I had MRI after DCIS diagnosis to confirm the size of it and check the other breast. However, it didn’t pick up on the invasive cancer lurking there.

DCIS is confined within the ducts and hasn’t developed the ability to spread out of them yet, so at this point it is contained and not posing the same threat as invasive cancer which can start spreading via lymph or blood stream into other organs outside the breast. So some consultants call it either non-invasive cancer or a pre-cancer because it is Stage 0 which is the earliest stage of cellular change. I thought Dr Susan Love explained it quite well in her book. There’s also her website which you might find useful (not sure if it’s as in depth).

My Sister had DCIS at about the same age as me but hers had already developed into Invasive Cancer so I guess they feel they have to be ultra-careful with me. Something Mr Carpenter said that confused me and my husband was that if I had another WLE followed by Radiotherapy and then went on to develop Invasive Cancer that it would be more difficult to treat. Perhaps because I’ve had DVT in the past so he wouldn’t recommend Tamoxifen.

My oncologist said something similar to me when discussing the pros and cons of radiotherapy. Apparently, surgery is more difficult after radiotherapy because it messes up the breast tissue so if there is a possibility of a recurrence or invasive cancer because of your family history, I guess he is saying it is perhaps better in your case for mastectomy to be on the safe side as if you had a wle and radiotherapy a mastectomy further down the line would be more difficult in terms of clean removal??

When I was first diagnosed with DCIS last September I was offered a MRI scan as some of the biopsies were benign and some showed cancerous cells. My consultant recommended the MRI to establish how much of the duct was affected and to establish if I needed a mastectomy or WLE.

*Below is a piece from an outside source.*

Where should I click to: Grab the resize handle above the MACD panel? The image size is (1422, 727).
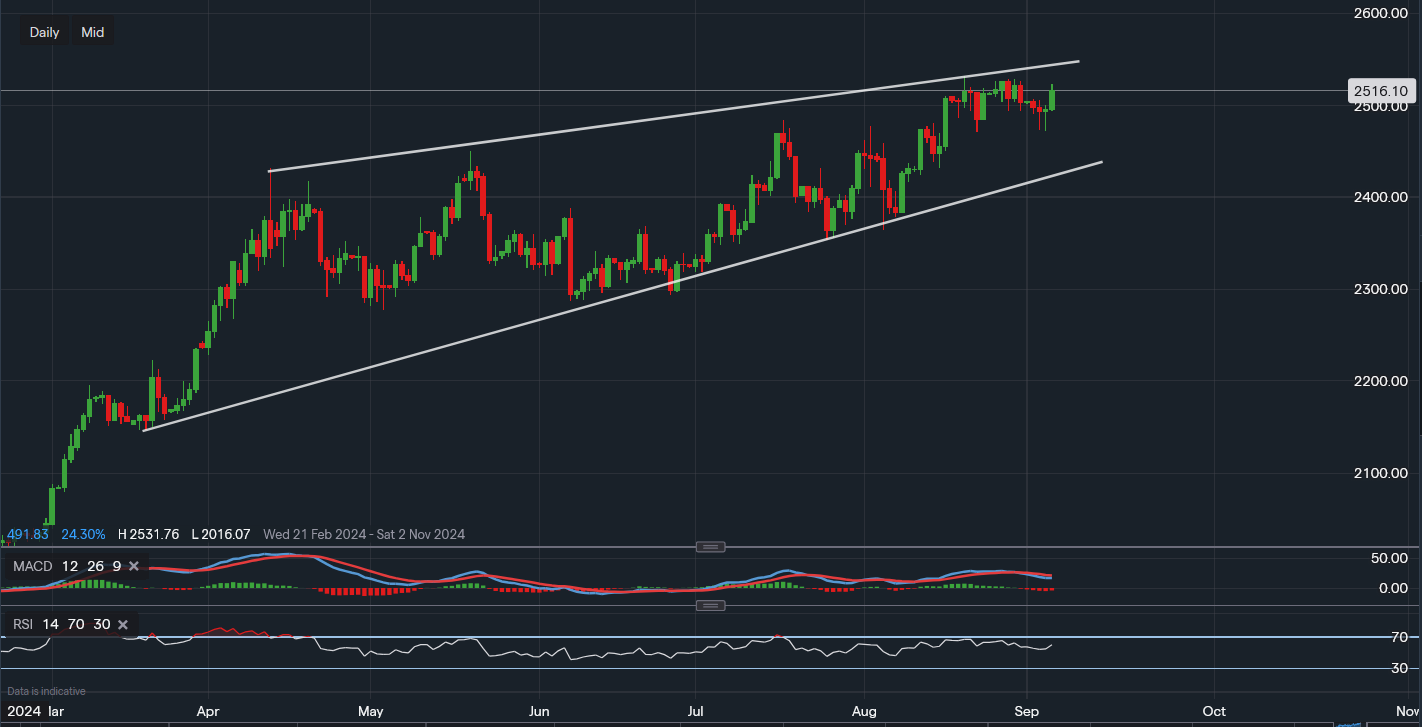tap(710, 547)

My consultant also told me that DCIS is contained, non malignant and non evasive he also kept saying that it was a pre cancerous condition. I was confused at the result as one minute he was are saying that the biopsy showed cancerous cells and I may need a mastectomy then he was saying that it is a pre cancerous condition. I did ask him was he therefore saying that I had cancer in the milk ducts and he said yes that basically what it was he said it is not full blown breast cancer as it hasn’t developed into a tumour and is non evasive. However, if left it could develop into full blown breast cancer

Also my well woman policy would not pay out as it was a non evasive cancer but at the end of the day I agree that it is a type of cancer.

The results of my MRI showed that it hadn’t spread and I had a WLE that went really well in November and no follow up treatment except for annual mammograms.

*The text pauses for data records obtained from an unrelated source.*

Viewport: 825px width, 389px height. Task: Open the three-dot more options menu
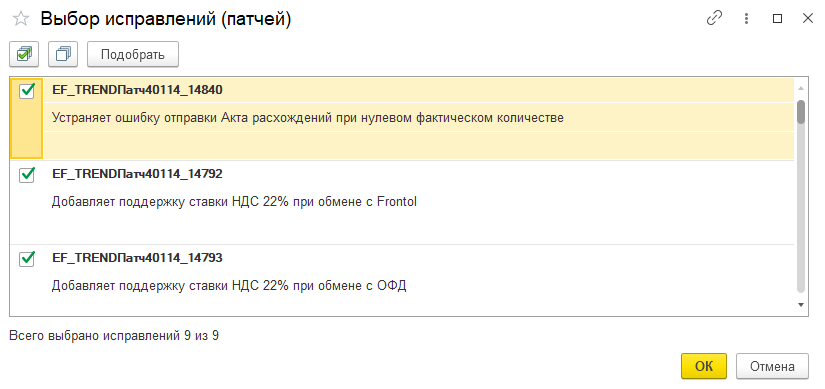click(746, 19)
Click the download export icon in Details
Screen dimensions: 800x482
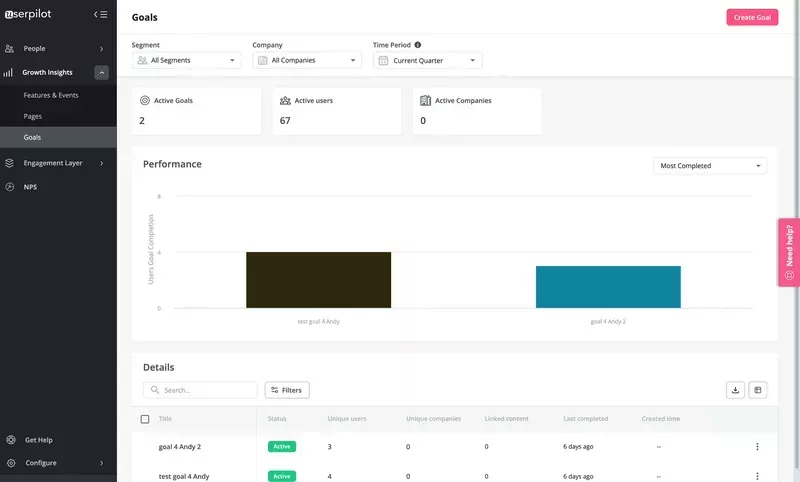(736, 390)
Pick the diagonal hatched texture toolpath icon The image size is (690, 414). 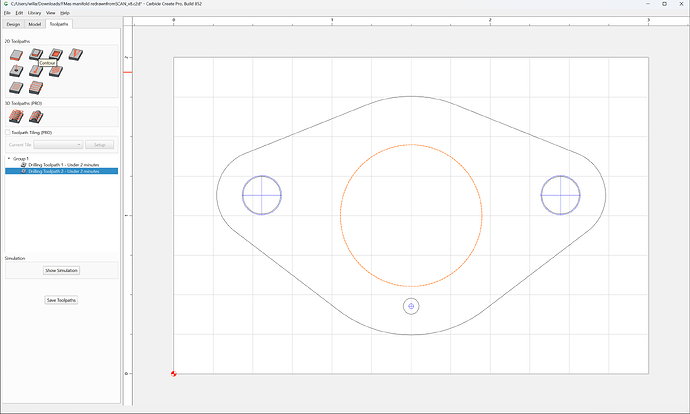[x=56, y=71]

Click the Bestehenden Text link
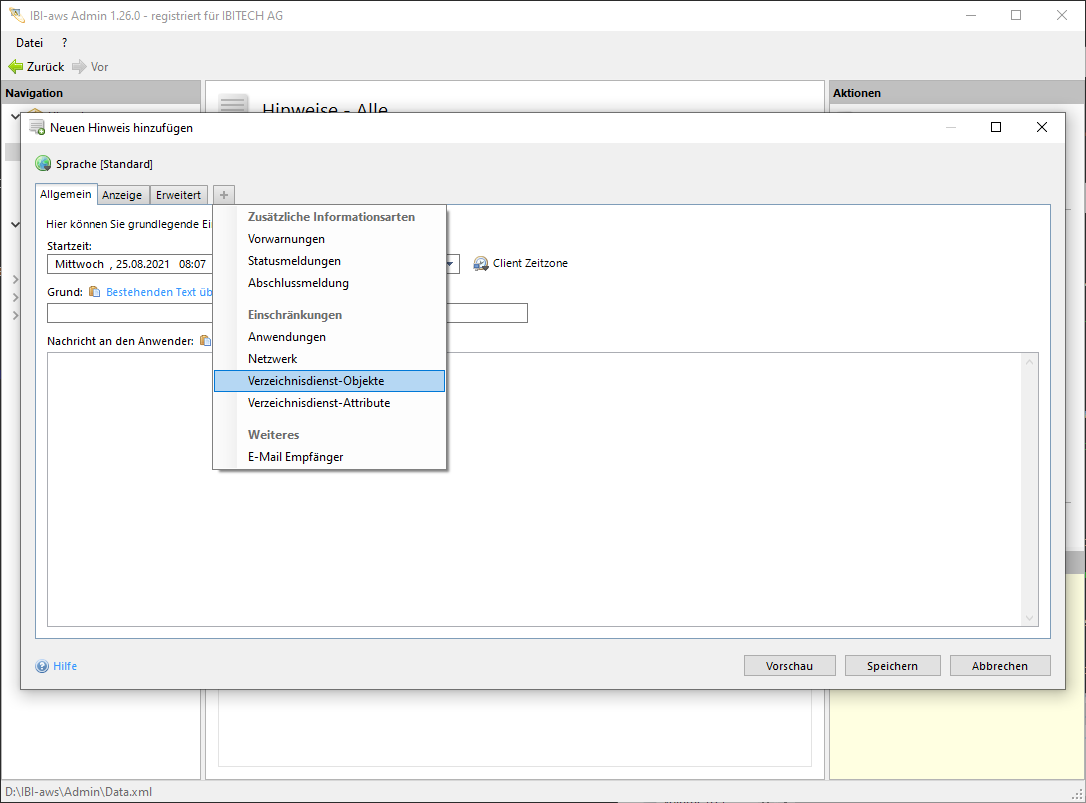click(x=159, y=292)
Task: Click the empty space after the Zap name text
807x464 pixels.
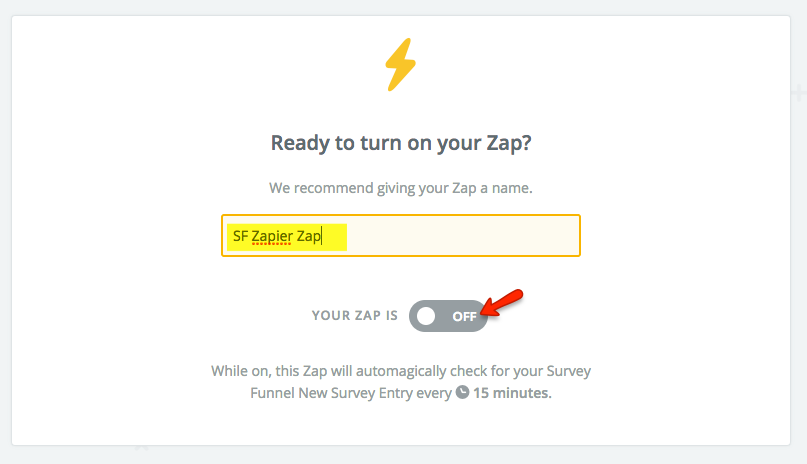Action: (460, 236)
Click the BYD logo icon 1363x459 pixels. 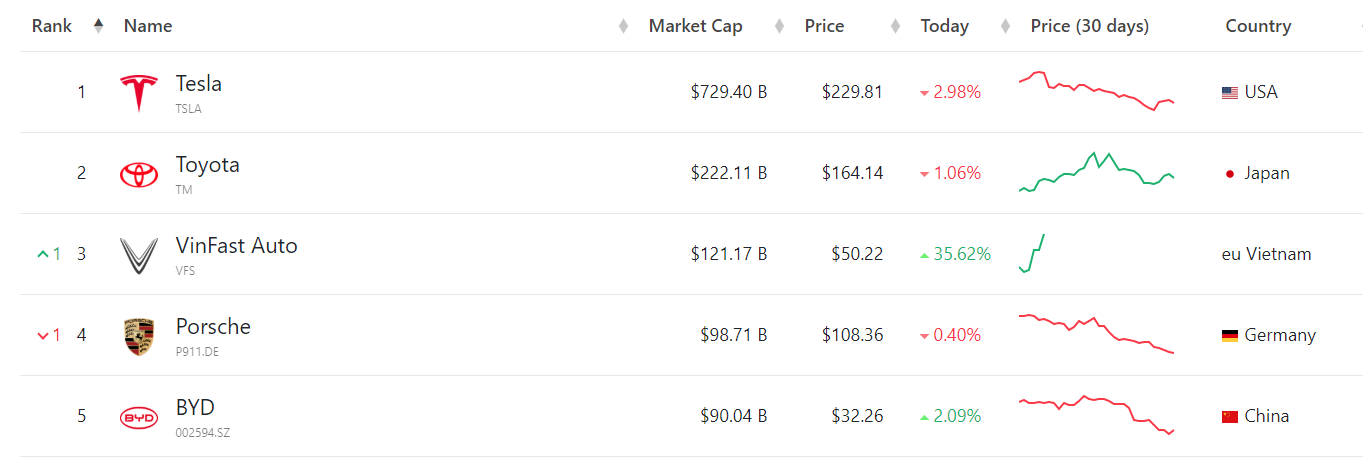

Good luck with your treatment

Mine was class as high grade DCIS and I had a mastectomy in June last year. Clear lymph nodes.

My oncol said it was non invasive but my BC nurse kept saying it was cancer but contained in the milk ducts.

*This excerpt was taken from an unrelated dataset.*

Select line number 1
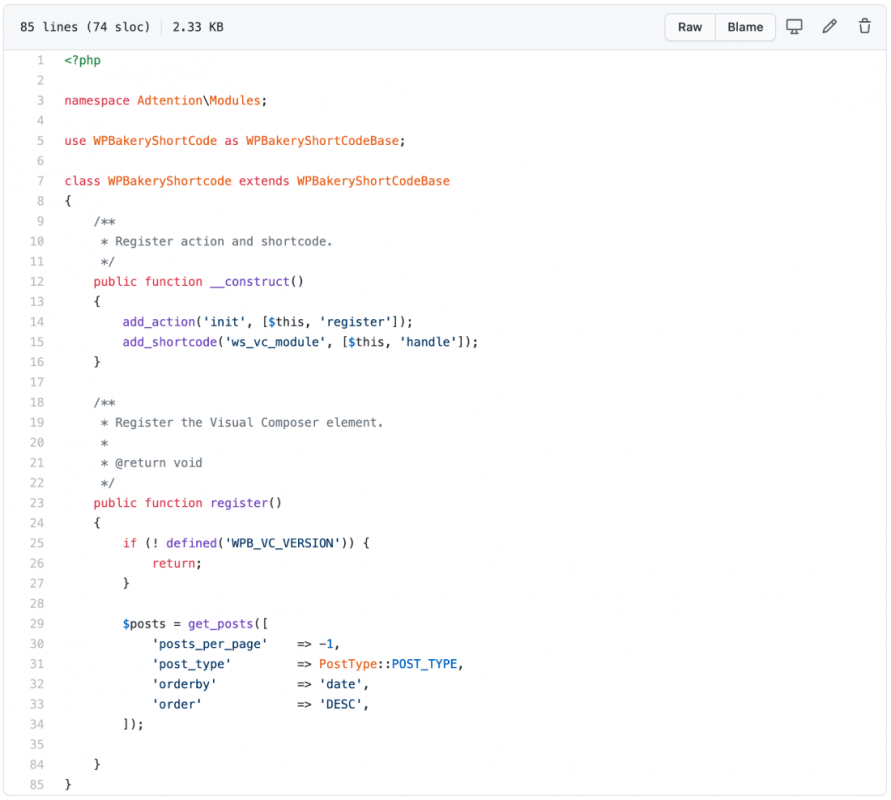Screen dimensions: 891x800 [x=39, y=60]
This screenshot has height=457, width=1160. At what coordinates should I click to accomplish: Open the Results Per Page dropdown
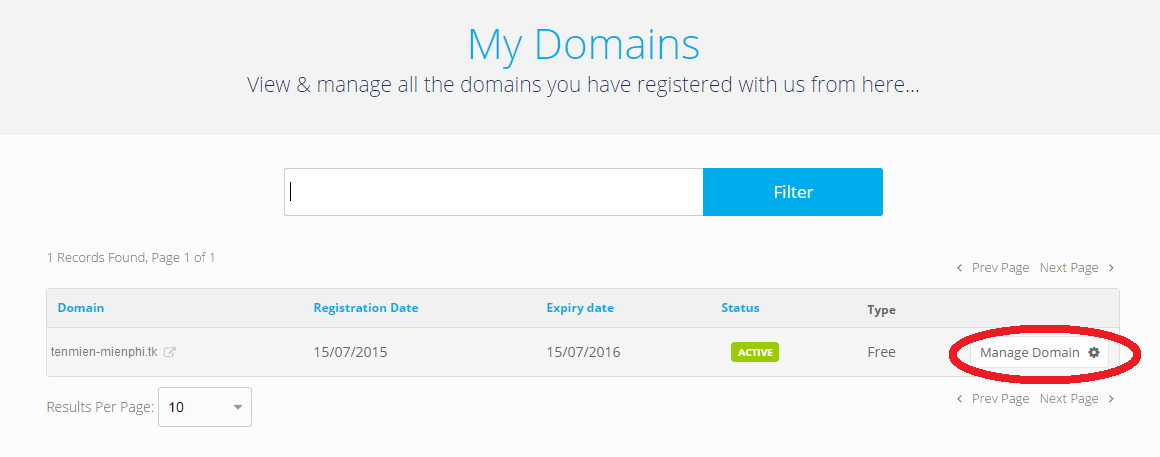click(205, 407)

It is confusing when you are told so many different things. I have never been offered an MRI scan, in fact, I won’t be having a mammogram on my remaining breast until next year. The reason they tell me is…nothing will show from my last scan - last year - that it takes 3 years for any form of cancer or abnormalities to develop.

I just wish they would keep a check on me each year for at least three years after the first dx.

I feel, as a matter of routine, we should have MRI scans, bone scan and anything else that will put our minds a rest. They seem to be so nonchalant about DCIS.


Hi LindaH, I’ve been having mammograms every 6 months. In July last year mine was clear and then in January of this year it showed abnormalities which were found to be DCIS so that developed in less than 3 years!! I had a WLE to remove LCIS only 2 years previously.


It really is good to read all your opinions and experiences, I go for my results following WLE on Tuesday and because of you I am going armed with loads more knowledge on the subject - thank you. I really do not want to come out of there still confused!